#### What to work on:
1: Answer these questions using the members statement on gambling harm:
(a) On what date was the statement given?
(b) By what percentage are Victoria's gambling losses over the last year higher than in 2018–19?
(c) Which poker machine losses does the reporting leave out?
2: Resume the members statement on gambling harm, beginning right after its final sentence.

#### Excerpted passage:

Tuesday, 17 October 2023


Members statements

Gambling harm


Katherine COPSEY

Gambling harm

Katherine COPSEY (Southern Metropolitan) (16:28): It is Gambling Harm Awareness Week, and the latest data released by Monash Uni confirms that yet again communities continue to be decimated by this rapacious gambling industry. In Victoria losses over the last year are 12 per cent higher than 2018–19, which was the last financial year not to be impacted by COVID restrictions. Poker machines drained over $3 billion in that financial year from families, from people and from our communities, and that reporting excludes poker machine losses at the casino, so the true figures are even higher. How have we allowed this to become so normalised?

#### The data:
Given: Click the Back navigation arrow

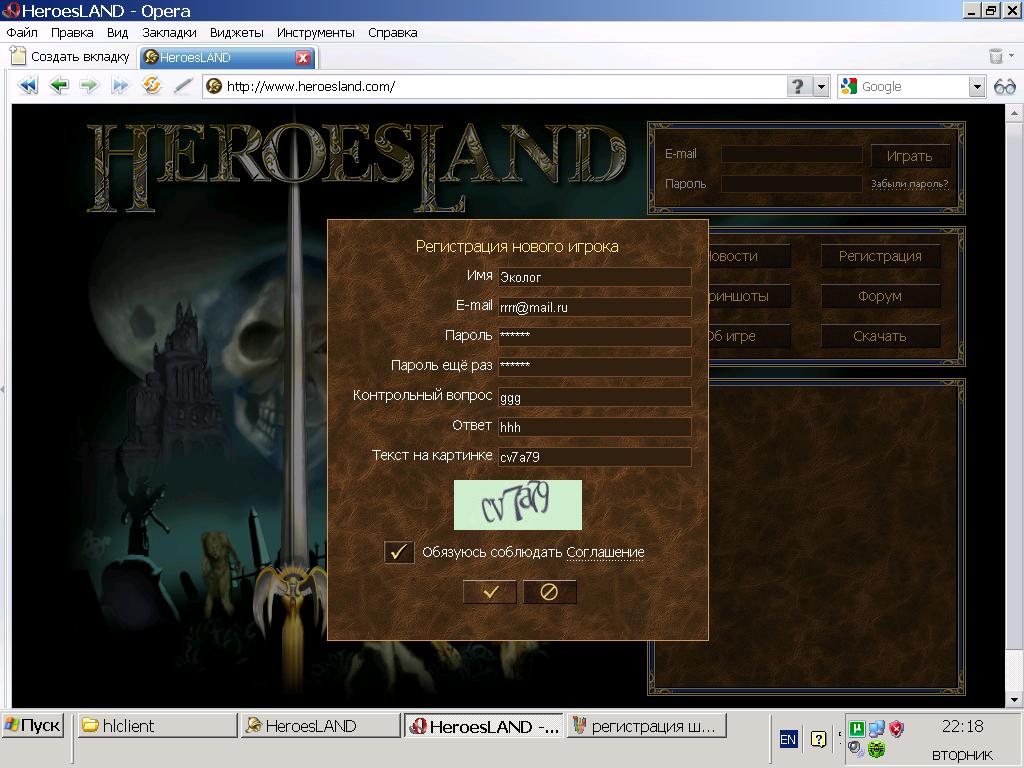Looking at the screenshot, I should pyautogui.click(x=59, y=86).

#### Results of the exercise:
1:
(a) Tuesday, 17 October 2023.
(b) 12 per cent.
(c) Poker machine losses at the casino.

2:
Australia has less than 0.5 per cent of the world’s population, but we have 20 per cent of the world’s poker machines, and 80 per cent of those machines are located outside the casino in our communities. A recent landmark study of Victoria’s Coroners Court data showed that gambling addiction contributed to 184 suicides over eight years. It was mostly men aged 17 to 44. The rate is likely higher than this as gambling is not routinely investigated by coroners, and more recent research published in January showed that 40 per cent of Australian veterans with gambling addictions have thought about ending their lives, while one in five has attempted to kill themselves.

We welcome the casino reforms put in place. We welcome the first steps of poker machine reform the government has introduced in the other place and look forward to working with the minister on the next larger steps of gambling reform.